I can't resist. I'm sure the water will be dirty. Winds won't be bad. NNE at 7 mph. Will report good or bad.


----------



## oxbeast1210 (Jun 21, 2010)

Good luck


----------



## Redalert08 (May 30, 2011)

Wish I could get out there with someome! Good luck buddy 

Chase


----------



## grey ghost (Jul 24, 2011)

hey turtle i will go with ya!!


----------



## amberj (Oct 1, 2007)

We went to johnsons beach and didnt see but 3 all damn night....


----------



## Dragonfire21281 (Apr 7, 2011)

*lets go*



Redalert08 said:


> Wish I could get out there with someome! Good luck buddy
> 
> Chase


 
why dont you have someone to go with? pm i will take you


----------



## TurtleLA (Mar 21, 2011)

Last night was an interesting night. First off, halfway to the launch I realized I had left my I've chest at home. Not too worried since it was cool out and you really can't dirty up a flat boat. 5 minutes before the launch I spot a big wild pig on the side of the road. After launching, I try 3 different spots in the next two hours without one fish to show for. I did have a mullet jump in the boat. I don't give up that easy. On to spot four. Finally see a fish worth gigging. I flat out missed it. I only use a one pronged gig. I never miss though.
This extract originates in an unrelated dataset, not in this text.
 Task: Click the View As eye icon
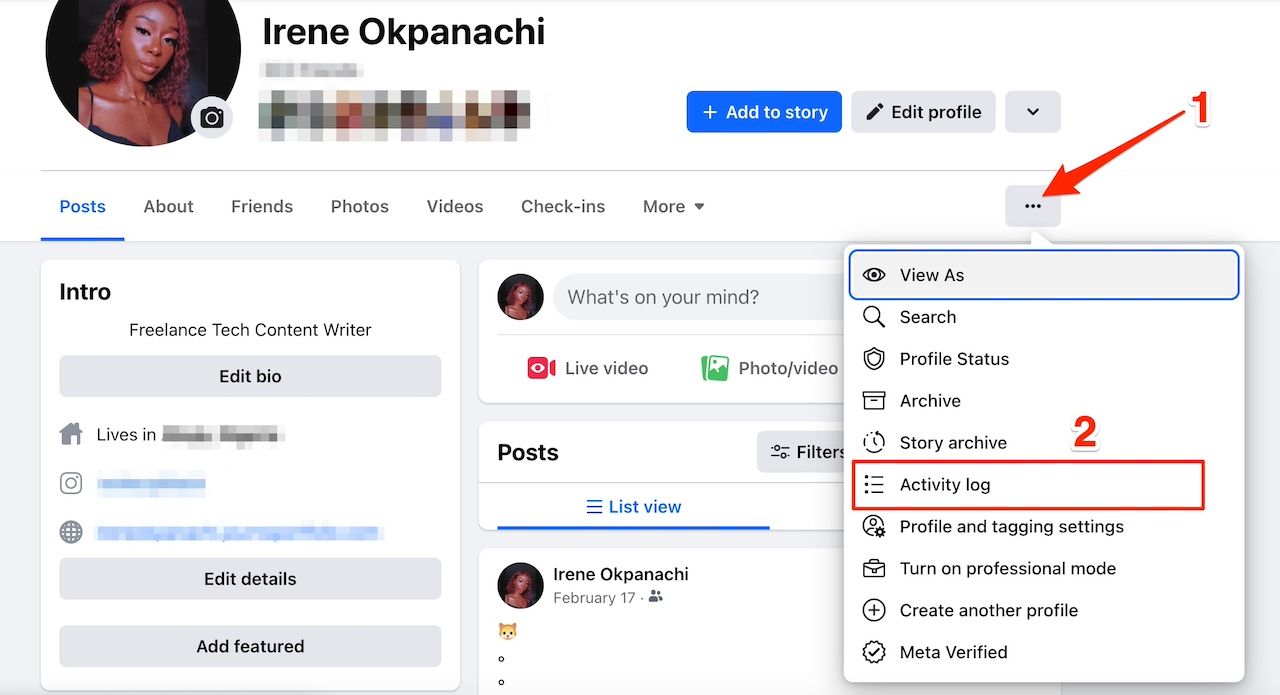coord(875,275)

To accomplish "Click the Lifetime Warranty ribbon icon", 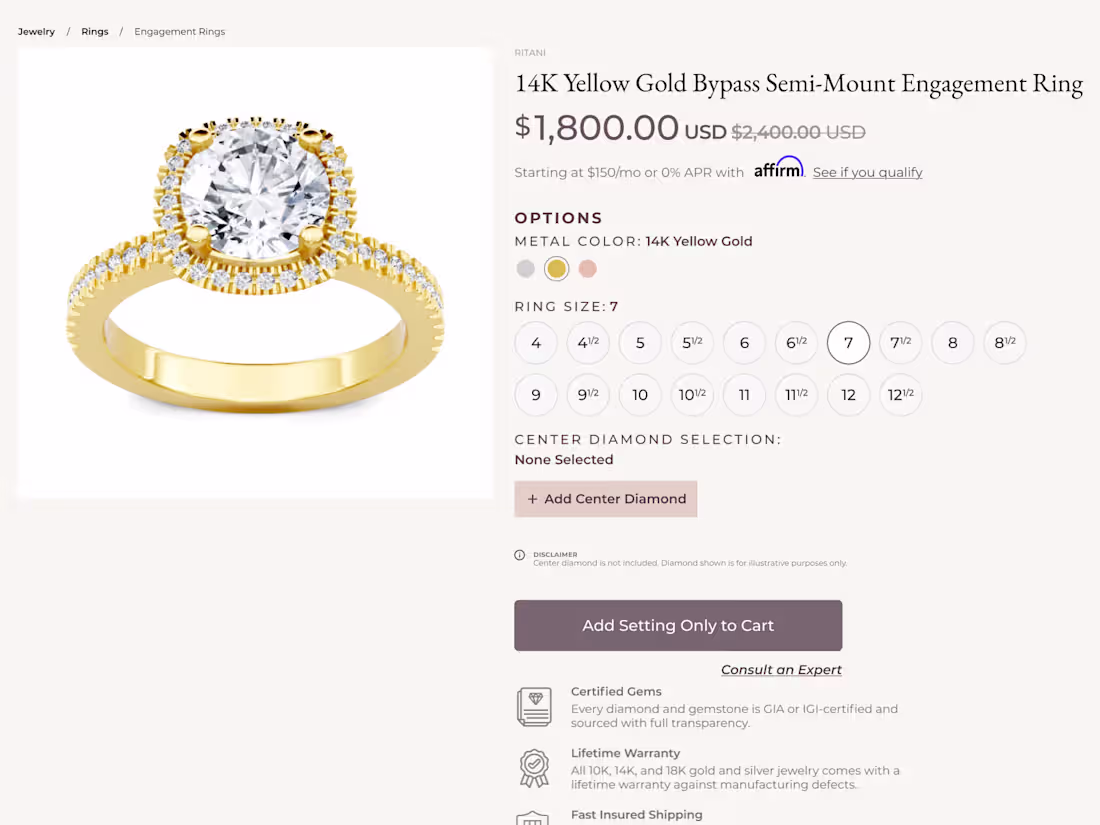I will [x=534, y=768].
Oh well, five minutes later first fish is in the boat! All of a sudden an airboat buzzes past me and ruins the spot I'm in. The bottom is a mud floor and visibility went to zero. Oh well, I park the boat and drink a water and just stare at the stars. 30 min later I check the water clarity and its back to gigging. I took a little while, but I gigged a limit. Not the size I was looking for. Biggest did go 21 inches. I will post pics in a little while.


----------



## oxbeast1210 (Jun 21, 2010)

Cool thanks for the post


----------



## TurtleLA (Mar 21, 2011)

*Pics*

Pics


----------



## Fish-n-Fur (Apr 2, 2009)

Nice. You done good! Enjoy your efforts :thumbsup:


----------